■ **PASSAGE**
▬▬▬▬▬▬▬▬▬▬

Handling Input with CGI.pm (CGI Programming with Perl)

5.2. Handling Input with CGI.pm

CGI.pm primarily handles two separate tasks: it reads and parses input from the user, and it provides a convenient way to return HTML output. Let's first look at how it collects input.

5.2.1. Environment Information

CGI.pm provides many methods to get information about your environment. Of course, when you use CGI.pm, all of your standard CGI environment variables are still available in Perl's %ENV hash, but CGI.pm also makes most of these available via method calls. It also provides some unique methods. Table 5-1 shows how CGI.pm's functions correspond to the standard CGI environment variables.

Table 5-1. CGI.pm Environment Methods and CGI Environment Variables

CGI.pm Method	CGI Environment Variable
`auth_type`	AUTH_TYPE
Not available	CONTENT_LENGTH
`content_type`	CONTENT_TYPE
Not available	DOCUMENT_ROOT
Not available	GATEWAY_INTERFACE
`path_info`	PATH_INFO
`path_translated`	PATH_TRANSLATED
`query_string`	QUERY_STRING
`remote_addr`	REMOTE_ADDR
`remote_host`	REMOTE_HOST
`remote_ident`	REMOTE_IDENT
`remote_user`	REMOTE_USER
`request_method`	REQUEST_METHOD
`script_name`	SCRIPT_NAME
`self_url`	Not available
`server_name`	SERVER_NAME
`server_port`	SERVER_PORT
`server_protocol`	SERVER_PROTOCOL
`server_software`	SERVER_SOFTWARE
`url`	Not available
`Accept`	HTTP_ACCEPT
`http("Accept-charset")`	HTTP_ACCEPT_CHARSET
`http("Accept-encoding")`	HTTP_ACCEPT_ENCODING
`http("Accept-language")`	HTTP_ACCEPT_LANGUAGE
`raw_cookie`	HTTP_COOKIE
`http("From")`	HTTP_FROM
`virtual_host`	HTTP_HOST
`referer`	HTTP_REFERER
`user_agent`	HTTP_USER_AGENT
`https`	HTTPS
`https("Cipher")`	HTTPS_CIPHER
`https("Keysize")`	HTTPS_KEYSIZE
`https("SecretKeySize")`	HTTPS_SECRETKEYSIZE

Most of these CGI.pm methods take no arguments and return that same value as the corresponding environment variable. For example, to get the additional path information passed to your CGI script, you can use the following method:

my $path = $q->path_info;

This is the same information that you could also get this way:

my $path = $ENV{PATH_INFO};

However, a few methods differ or have features worth noting. Let's take a look at these.

5.2.1.1. Accept

As a general rule, if a CGI.pm method has the same name as a built-in Perl function or keyword (e.g., accept or tr), then the CGI.pm method is capitalized. Although there would be no collision if CGI.pm were available only via an object-oriented syntax, the collision creates problem for people who use it via the standard syntax. accept was originally lowercase, but it was renamed to Accept in version 2.44 of CGI.pm, and the new name affects both syntaxes.

Unlike the other methods that take no arguments and simply return a value, Accept can also be given a content type and it will evaluate to true or false depending on whether that content type is acceptable according to the HTTP-Accept header:

if ( $q->Accept( "image/png" ) ) {
    .

▬▬▬▬▬▬▬▬▬▬

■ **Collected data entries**

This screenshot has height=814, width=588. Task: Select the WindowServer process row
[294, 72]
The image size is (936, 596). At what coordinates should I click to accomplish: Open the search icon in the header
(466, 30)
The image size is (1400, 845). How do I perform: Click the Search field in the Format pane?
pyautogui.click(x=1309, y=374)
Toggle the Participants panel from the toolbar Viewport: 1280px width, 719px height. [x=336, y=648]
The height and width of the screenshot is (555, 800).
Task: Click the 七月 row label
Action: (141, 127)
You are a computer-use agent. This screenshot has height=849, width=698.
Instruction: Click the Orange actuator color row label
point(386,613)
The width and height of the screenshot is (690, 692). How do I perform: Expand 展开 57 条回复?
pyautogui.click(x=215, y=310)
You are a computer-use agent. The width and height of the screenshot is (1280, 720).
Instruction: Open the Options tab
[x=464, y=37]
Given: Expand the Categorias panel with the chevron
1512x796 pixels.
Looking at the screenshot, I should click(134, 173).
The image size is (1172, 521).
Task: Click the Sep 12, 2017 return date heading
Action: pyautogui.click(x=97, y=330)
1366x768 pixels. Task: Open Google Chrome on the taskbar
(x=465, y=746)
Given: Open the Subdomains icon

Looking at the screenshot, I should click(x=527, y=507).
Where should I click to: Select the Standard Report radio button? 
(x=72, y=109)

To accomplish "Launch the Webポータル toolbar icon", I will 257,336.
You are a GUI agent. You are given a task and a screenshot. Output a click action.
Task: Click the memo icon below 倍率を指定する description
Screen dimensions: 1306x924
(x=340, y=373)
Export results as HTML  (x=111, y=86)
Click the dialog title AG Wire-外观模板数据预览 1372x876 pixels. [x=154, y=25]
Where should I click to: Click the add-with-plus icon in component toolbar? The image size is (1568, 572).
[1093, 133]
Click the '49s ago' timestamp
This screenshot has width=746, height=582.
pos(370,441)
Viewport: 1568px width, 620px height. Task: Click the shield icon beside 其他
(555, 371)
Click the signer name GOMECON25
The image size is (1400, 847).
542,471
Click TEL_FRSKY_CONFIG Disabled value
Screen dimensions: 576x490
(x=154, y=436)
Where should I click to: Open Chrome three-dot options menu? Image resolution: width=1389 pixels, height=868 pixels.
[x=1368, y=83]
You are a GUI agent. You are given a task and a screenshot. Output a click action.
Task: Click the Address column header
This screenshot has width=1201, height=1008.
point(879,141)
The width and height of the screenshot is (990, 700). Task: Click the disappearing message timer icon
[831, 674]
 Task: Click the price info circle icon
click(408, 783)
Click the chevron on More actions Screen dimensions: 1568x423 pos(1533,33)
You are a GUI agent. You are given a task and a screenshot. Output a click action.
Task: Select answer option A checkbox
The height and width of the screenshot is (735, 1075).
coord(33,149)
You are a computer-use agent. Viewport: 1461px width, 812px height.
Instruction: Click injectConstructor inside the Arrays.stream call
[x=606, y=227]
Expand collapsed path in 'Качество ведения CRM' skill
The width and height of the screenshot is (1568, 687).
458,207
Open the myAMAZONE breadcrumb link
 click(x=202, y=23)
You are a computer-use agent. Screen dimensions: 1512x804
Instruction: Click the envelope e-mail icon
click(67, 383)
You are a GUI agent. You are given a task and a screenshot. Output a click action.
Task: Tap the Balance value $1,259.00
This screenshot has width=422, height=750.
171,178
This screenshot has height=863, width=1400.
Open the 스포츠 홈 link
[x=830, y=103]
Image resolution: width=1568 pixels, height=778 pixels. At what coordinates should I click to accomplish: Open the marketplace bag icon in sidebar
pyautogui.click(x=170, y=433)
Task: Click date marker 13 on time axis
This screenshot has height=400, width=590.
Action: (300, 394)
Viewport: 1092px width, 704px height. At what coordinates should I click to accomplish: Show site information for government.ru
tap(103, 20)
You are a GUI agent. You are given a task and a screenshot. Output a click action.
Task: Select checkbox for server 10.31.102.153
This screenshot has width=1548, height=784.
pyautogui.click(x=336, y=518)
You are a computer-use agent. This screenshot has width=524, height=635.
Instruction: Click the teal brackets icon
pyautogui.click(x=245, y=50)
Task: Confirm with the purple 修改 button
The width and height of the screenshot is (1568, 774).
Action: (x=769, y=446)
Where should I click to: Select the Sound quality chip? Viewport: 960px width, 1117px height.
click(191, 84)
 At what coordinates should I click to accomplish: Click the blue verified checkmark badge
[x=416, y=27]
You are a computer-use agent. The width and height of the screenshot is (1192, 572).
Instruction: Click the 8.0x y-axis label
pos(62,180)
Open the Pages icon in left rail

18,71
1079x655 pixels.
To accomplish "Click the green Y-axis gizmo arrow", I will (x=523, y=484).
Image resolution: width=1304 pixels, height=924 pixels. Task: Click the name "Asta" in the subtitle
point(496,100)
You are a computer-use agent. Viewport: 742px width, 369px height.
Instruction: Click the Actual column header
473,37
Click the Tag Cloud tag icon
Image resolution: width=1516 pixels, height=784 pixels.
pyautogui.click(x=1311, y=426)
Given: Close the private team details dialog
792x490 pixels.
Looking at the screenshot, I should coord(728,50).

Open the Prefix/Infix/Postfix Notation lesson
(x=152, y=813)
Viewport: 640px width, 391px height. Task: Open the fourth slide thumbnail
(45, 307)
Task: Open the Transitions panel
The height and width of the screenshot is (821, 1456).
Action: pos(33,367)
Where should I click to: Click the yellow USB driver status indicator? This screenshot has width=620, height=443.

▬▬▬▬▬▬▬▬▬▬

■ **REQUIREMENT A**
In the CGI.pm passage, why is the method for the HTTP-Accept header spelled "Accept" with a capital letter? Answer in one to three sentences.
■ **REQUIREMENT B**
Extend the CGI.pm passage from the point where it stops.

■ **RESPONSE A**
Perl has a built-in function named accept, and CGI.pm capitalizes any method that shares a name with a built-in Perl function or keyword. Object-oriented syntax would avoid the clash, but people who use CGI.pm through the standard syntax would run into it. The method was renamed from accept to Accept in CGI.pm version 2.44, and the change applies to both syntaxes.

■ **RESPONSE B**
    .
    .

Keep in mind that most browsers today send */* in their Accept header. This matches anything, so using the Accept method in this manner is not especially useful. For new file formats like image/png, it is best to get the values for the HTTP header and perform the check yourself, ignoring wildcard matches (this is unfortunate, since it defeats the purpose of wildcards):

my @accept = $q->Accept;
if ( grep $_ eq "image/png", @accept ) {
    .
    .
    .

5.2.1.2. http

If the http method is called without arguments, it returns the name of the environment variables available that contain an HTTP_ prefix. If you call http with an argument, then it will return the value of the corresponding HTTP_ environment variable. When passing an argument to http, the HTTP_ prefix is optional, capitalization does not matter, and hyphens and underscores are interpreted the same. In other words, you can pass the actual HTTP header field name or the environment variable name or even some hybrid of the two, and http will generally figure it out. Here is how you can display all the HTTP_ environment variables your CGI script receives:

#!/usr/bin/perl -wT

use strict;
use CGI;

my $q = new CGI;
print $q->header( "text/plain" );

print "These are the HTTP environment variables I received:\n\n";

foreach ( $q->http ) {
    print "$_:\n";
    print "  ", $q->http( $_ ), "\n";
}

Note that this URL is not necessarily the same URL that was used to call your CGI script. Your CGI script may have been called because of an internal redirection by the web server. Also, because all of the parameters are moved to the query string, this new URL is built to be used with a GET request, even if the current request was a POST request.

5.2.1.6. url

The url method functions similarly to the self_url method, except that it returns a URL to the current CGI script without any parameters, i.e., no path information and an empty query string.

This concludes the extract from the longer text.